» **Supplied material**:
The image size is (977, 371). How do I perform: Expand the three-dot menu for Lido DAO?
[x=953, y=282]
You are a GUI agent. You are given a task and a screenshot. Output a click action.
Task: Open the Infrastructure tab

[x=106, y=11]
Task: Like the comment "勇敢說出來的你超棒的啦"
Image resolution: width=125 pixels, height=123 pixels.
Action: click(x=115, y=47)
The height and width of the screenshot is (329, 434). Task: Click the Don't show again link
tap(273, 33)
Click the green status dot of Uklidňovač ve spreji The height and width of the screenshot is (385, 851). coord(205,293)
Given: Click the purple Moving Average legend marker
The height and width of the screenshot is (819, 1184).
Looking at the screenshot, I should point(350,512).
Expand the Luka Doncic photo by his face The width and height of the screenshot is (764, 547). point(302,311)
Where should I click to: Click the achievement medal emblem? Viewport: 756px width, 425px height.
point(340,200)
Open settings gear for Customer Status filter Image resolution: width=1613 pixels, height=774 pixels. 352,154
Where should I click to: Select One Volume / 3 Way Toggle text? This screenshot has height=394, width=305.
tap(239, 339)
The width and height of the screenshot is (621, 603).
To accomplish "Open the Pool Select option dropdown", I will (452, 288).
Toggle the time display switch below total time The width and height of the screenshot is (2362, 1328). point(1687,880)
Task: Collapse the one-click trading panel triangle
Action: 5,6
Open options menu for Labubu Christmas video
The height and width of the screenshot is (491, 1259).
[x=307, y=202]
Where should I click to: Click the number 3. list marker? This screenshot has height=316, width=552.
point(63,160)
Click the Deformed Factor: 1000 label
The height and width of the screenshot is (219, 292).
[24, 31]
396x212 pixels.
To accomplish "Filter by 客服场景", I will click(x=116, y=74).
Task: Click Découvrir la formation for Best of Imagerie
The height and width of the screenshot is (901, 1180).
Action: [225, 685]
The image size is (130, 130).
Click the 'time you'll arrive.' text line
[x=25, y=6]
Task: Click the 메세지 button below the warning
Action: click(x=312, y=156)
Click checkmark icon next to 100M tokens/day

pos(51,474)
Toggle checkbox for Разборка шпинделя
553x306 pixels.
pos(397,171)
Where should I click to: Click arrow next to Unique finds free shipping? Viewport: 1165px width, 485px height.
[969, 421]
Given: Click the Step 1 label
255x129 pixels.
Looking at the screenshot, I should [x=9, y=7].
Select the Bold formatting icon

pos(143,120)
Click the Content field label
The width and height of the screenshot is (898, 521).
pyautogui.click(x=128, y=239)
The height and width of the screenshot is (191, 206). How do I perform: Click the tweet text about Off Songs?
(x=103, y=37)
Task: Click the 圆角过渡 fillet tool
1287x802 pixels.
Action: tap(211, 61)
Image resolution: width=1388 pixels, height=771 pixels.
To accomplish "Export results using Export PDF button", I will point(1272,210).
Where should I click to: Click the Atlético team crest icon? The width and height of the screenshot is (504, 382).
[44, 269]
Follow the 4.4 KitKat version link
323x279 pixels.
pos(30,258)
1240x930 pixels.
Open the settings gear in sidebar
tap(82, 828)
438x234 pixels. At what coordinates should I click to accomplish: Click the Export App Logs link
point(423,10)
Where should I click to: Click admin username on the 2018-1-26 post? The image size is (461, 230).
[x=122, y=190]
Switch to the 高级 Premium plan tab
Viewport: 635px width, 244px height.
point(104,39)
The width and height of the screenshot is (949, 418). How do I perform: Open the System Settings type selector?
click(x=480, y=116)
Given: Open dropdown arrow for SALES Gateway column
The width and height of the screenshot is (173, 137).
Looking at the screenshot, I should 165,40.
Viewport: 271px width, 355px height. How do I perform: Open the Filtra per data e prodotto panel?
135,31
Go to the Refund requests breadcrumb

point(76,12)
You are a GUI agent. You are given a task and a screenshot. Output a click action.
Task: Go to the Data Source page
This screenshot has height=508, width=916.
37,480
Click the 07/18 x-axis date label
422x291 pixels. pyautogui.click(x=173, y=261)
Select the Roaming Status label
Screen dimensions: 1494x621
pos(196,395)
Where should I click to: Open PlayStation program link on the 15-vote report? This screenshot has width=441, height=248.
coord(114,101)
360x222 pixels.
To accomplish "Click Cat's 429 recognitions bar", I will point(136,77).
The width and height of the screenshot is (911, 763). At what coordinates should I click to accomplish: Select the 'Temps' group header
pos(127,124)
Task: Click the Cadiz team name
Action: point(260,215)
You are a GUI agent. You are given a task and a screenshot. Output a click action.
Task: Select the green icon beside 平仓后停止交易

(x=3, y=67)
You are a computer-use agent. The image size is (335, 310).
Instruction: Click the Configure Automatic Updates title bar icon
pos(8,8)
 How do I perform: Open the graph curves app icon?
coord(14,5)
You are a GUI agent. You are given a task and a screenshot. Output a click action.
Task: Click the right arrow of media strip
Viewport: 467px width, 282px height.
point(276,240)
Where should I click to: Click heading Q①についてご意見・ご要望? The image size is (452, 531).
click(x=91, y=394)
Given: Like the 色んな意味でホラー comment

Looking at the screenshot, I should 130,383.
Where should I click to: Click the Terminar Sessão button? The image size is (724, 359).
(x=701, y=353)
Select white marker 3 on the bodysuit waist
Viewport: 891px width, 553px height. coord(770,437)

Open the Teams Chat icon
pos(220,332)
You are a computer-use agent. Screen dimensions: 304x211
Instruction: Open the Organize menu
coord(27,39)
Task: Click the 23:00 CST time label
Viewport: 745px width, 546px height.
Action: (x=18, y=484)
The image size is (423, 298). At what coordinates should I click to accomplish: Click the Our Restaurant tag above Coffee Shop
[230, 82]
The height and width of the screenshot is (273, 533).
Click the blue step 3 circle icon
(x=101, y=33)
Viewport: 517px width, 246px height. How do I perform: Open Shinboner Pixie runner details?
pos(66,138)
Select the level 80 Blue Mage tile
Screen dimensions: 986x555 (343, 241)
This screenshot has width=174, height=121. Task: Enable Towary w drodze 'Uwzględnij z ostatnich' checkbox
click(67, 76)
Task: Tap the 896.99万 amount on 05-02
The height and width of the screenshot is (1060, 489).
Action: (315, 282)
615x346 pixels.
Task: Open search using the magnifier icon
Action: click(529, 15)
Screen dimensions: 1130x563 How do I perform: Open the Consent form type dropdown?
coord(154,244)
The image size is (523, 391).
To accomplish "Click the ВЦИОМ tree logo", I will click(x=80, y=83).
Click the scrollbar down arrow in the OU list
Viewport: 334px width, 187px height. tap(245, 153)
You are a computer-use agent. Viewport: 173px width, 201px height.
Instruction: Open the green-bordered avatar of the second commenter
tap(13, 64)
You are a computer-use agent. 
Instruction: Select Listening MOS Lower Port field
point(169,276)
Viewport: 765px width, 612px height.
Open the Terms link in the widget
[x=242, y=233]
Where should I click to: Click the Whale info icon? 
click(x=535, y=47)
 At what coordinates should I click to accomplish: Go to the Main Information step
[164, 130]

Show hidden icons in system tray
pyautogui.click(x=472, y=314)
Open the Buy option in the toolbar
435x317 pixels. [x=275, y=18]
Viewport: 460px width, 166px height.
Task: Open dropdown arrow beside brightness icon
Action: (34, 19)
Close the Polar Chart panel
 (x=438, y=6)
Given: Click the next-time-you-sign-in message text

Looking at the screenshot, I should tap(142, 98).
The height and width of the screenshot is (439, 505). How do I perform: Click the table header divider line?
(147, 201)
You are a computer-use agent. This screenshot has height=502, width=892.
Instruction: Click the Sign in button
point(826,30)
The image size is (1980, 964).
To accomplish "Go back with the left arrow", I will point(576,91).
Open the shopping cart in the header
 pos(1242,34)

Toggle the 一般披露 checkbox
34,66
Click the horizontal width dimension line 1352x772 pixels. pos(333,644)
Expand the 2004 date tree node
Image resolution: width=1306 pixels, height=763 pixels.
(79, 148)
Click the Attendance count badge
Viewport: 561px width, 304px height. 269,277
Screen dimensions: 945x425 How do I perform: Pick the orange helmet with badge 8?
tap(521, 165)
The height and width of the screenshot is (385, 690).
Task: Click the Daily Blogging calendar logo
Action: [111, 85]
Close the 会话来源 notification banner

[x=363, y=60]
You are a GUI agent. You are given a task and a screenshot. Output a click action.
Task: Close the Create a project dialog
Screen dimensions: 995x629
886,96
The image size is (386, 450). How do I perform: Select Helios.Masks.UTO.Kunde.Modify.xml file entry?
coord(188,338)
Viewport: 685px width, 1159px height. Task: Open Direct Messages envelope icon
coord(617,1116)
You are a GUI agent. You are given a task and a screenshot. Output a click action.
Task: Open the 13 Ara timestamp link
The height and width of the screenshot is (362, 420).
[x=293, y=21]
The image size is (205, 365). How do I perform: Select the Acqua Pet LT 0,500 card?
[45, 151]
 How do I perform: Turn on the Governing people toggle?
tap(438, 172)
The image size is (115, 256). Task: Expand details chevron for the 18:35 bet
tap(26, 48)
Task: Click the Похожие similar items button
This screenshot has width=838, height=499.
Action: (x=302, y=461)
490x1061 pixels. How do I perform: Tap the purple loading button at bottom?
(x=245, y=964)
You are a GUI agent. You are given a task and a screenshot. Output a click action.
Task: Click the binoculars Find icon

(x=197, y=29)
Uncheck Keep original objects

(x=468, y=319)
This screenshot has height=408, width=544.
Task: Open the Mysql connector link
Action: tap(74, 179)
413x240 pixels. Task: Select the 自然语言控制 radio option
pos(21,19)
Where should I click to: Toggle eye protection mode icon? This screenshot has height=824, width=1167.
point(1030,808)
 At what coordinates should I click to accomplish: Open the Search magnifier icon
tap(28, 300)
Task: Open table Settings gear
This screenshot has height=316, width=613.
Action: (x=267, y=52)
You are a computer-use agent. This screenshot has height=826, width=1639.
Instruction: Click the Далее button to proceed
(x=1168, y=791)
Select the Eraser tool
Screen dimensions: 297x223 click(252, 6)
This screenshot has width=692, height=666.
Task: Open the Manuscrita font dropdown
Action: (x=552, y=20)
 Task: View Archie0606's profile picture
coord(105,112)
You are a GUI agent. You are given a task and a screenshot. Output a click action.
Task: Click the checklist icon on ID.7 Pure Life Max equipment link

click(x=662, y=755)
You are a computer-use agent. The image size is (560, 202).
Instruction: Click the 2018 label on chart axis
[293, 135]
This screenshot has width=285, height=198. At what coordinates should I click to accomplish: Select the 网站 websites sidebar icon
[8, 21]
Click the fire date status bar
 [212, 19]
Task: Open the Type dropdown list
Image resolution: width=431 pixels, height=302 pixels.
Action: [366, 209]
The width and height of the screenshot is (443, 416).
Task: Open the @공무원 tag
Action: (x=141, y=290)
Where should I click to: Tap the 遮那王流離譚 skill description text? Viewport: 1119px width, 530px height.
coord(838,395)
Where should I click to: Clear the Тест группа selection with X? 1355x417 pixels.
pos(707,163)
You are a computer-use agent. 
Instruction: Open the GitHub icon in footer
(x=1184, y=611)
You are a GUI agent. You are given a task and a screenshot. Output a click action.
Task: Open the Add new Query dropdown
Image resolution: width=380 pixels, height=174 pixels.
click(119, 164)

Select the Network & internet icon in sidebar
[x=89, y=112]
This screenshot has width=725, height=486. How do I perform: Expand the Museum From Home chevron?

» **What the task requires**:
Show, from the entries above, every line that includes the string "will".

» **Problem solution**:
To accomplish "Open the Pool Select option dropdown", I will (452, 288).
To accomplish "Filter by 客服场景", I will click(x=116, y=74).
To accomplish "Export results using Export PDF button", I will point(1272,210).
To accomplish "Click Cat's 429 recognitions bar", I will point(136,77).
To accomplish "Click the ВЦИОМ tree logo", I will click(x=80, y=83).
To accomplish "Go back with the left arrow", I will point(576,91).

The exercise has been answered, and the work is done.